I'm looking forward to some nice hikes in the snow in these babies.

North Trace Creek

On Wednesday, December 30th, I joined 3 other hikers from the motrails group for a day hike of the northern half of the Trace Creek section of the Ozark Trail. It was fun to finally be able to put a face to some of the names of people I'd met online. I was finally able to meet Danny McMurphy face to face. He is the expert on hiking trails in Missouri. His website is the go-to source for information on Missouri hiking trails.

We parked at an Unofficial parking spot off route DD near Council Bluff lake (about the half-way point of the Trace Creek section) and then shuttled up to the Hazel Creek campground and hiked south back to our cars.

I went up the night before and camped near where we left our cars so I would be sure to be on time in the morning (we were meeting at 9am). It snowed all night a very dry kind of snow. Really more like little balls of ice. I used my bivy because it's a perfect shelter for that kind of thing. I pitched my poncho over my head to keep snow out of my face.

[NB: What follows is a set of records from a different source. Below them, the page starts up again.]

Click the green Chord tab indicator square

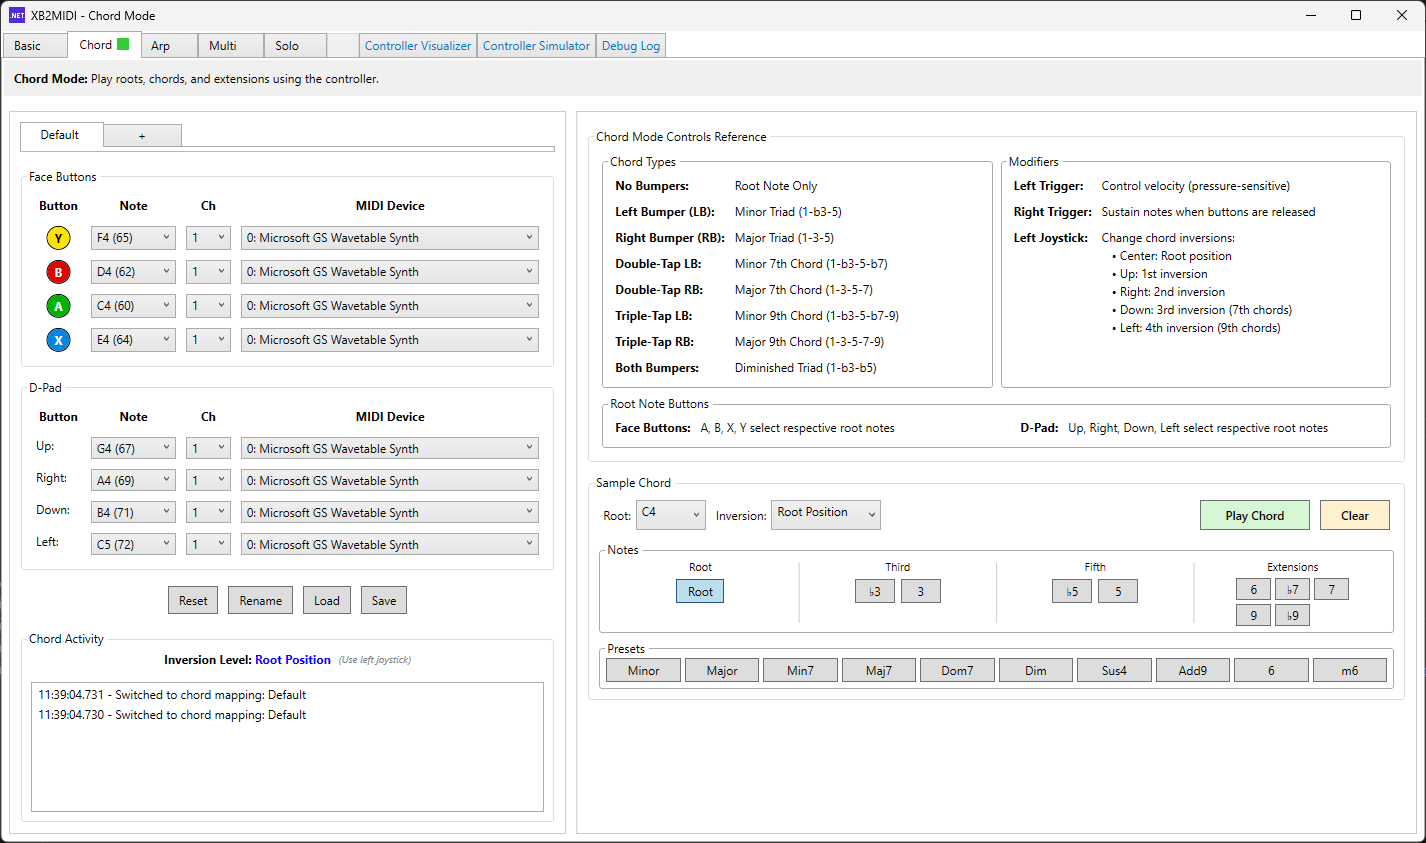pyautogui.click(x=123, y=44)
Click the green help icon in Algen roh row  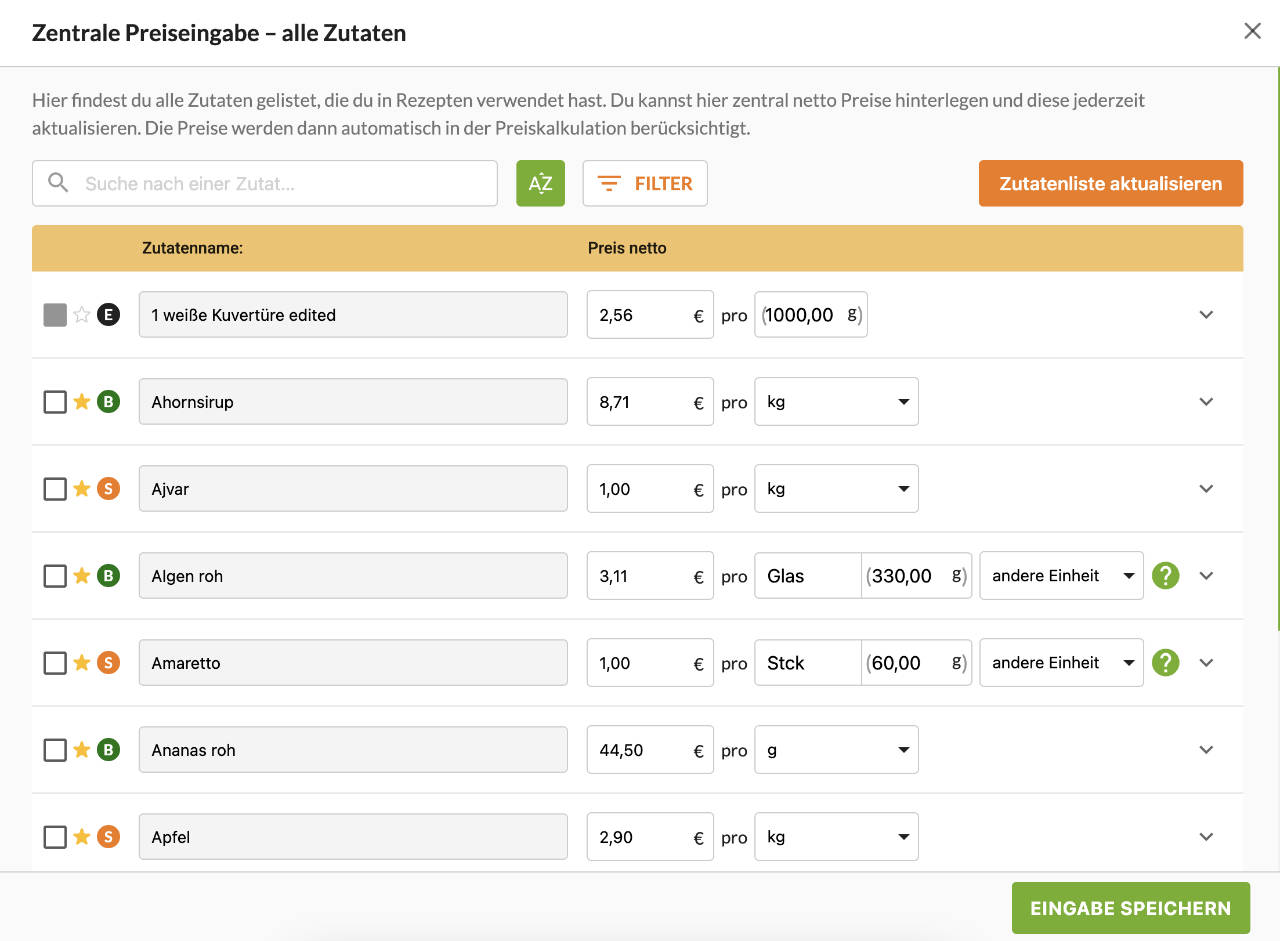[1165, 576]
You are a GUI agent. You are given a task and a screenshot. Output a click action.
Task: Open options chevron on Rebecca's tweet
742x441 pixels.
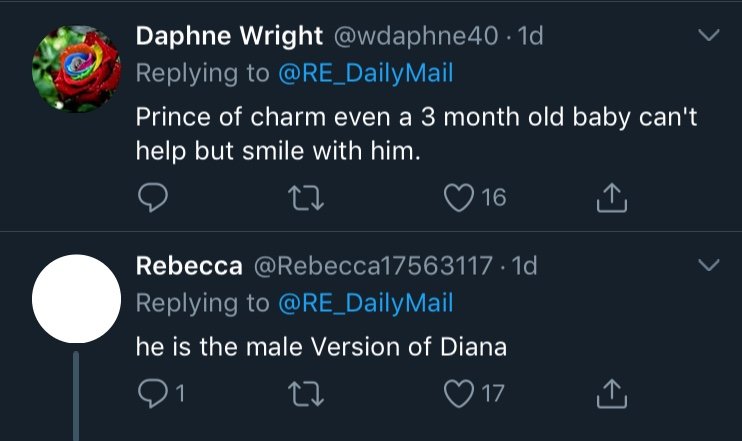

The Trace Creek section, like the nearby Middle Fork section which I hiked last year, has many small creeks and rivers which beautify the trip. During the leaf-off time of the year there are nice views of the river valleys. The light dusting of snow added to the beauty of the woods.
One of the fun things about winter is the interesting ice formations you see on the creeks. I really can't imagine how some of them form. This one looks for all the world like "ice bats" hibernating or something.
The Ozarks is a great place to be in the winter.

Thermal Regulation

I've been thinking about thermal regulation while hiking this winter. During a hike your need for insulation can change quite quickly depending on outside temperature, wind speed, humidity, and exertion. Being too cold is no fun of course but being too warm can be a problem as well because perspiration can quickly chill you once you stop hiking.

Conventional wisdom says that the right thing to do is to dress in layers and remove layers as you get warmer or put them on as you get cold. However this is a lot of trouble because it involves stopping and taking off your backpack to put away or take out a layer. To avoid this nuisance most hikers don't vary their insulation enough.

I've discovered a better solution. It turns out that most heat lost you experience is through your head and your hands. I used to take my hat and gloves off when I got warm but I ended up having to try and shove them in the pockets of my pants (which were already full from my GPS and snacks). For the past few hikes I've instead worn my Sugoi Speedster 2 hoodie. I originally bought it for winter running and biking but now I'm finding it very useful for winter hiking as well. The fabric is a full stretch, wicking, midweight base layer with fleeced inner side so it's comfortable and warm. But the best features are the hood and cuff gloves. If I'm warm I can keep the hood off and my hands bare.

When I begin to feel cold I can pull the hood up and tuck my hands inside the cuff gloves. They aren't really gloves, just a fold of fabric that encases your hands. It doesn't allow for any dexterity but this is a feature I use while hiking, not while setting up camp or cooking.

I've really been loving how easy this makes it to adjust to my changing needs for insulation while hiking. In previous posts I've sung the praises of merino wool and of course this top is synthetic. The tradeoff is that the synthetic tops have a problem with odor while wool seems impervious to body odors.

On my most recent trip to hike the Trace Creek section of the OT I made a mistake when it comes to nighttime thermal regulation. I went to bed with little insulation on my legs. When I went to Sam A Baker state park a few weeks before I had worn very good lower body insulation to bed and found that it was too much and so removed it. I had brought that same insulation with me on this trip but left it in my pack. Once I realized I was a bit cold in the night it was snowing and blowing quite hard and I didn't feel like getting out of my quilt to rummage through my pack to change so I just settled for being uncomfortable.

The lesson is that you should always wear you warmest clothes to bed. It's easy to take things off in the night but it's hard to add insulation that you didn't take to bed with you. Oh well. Lesson learned.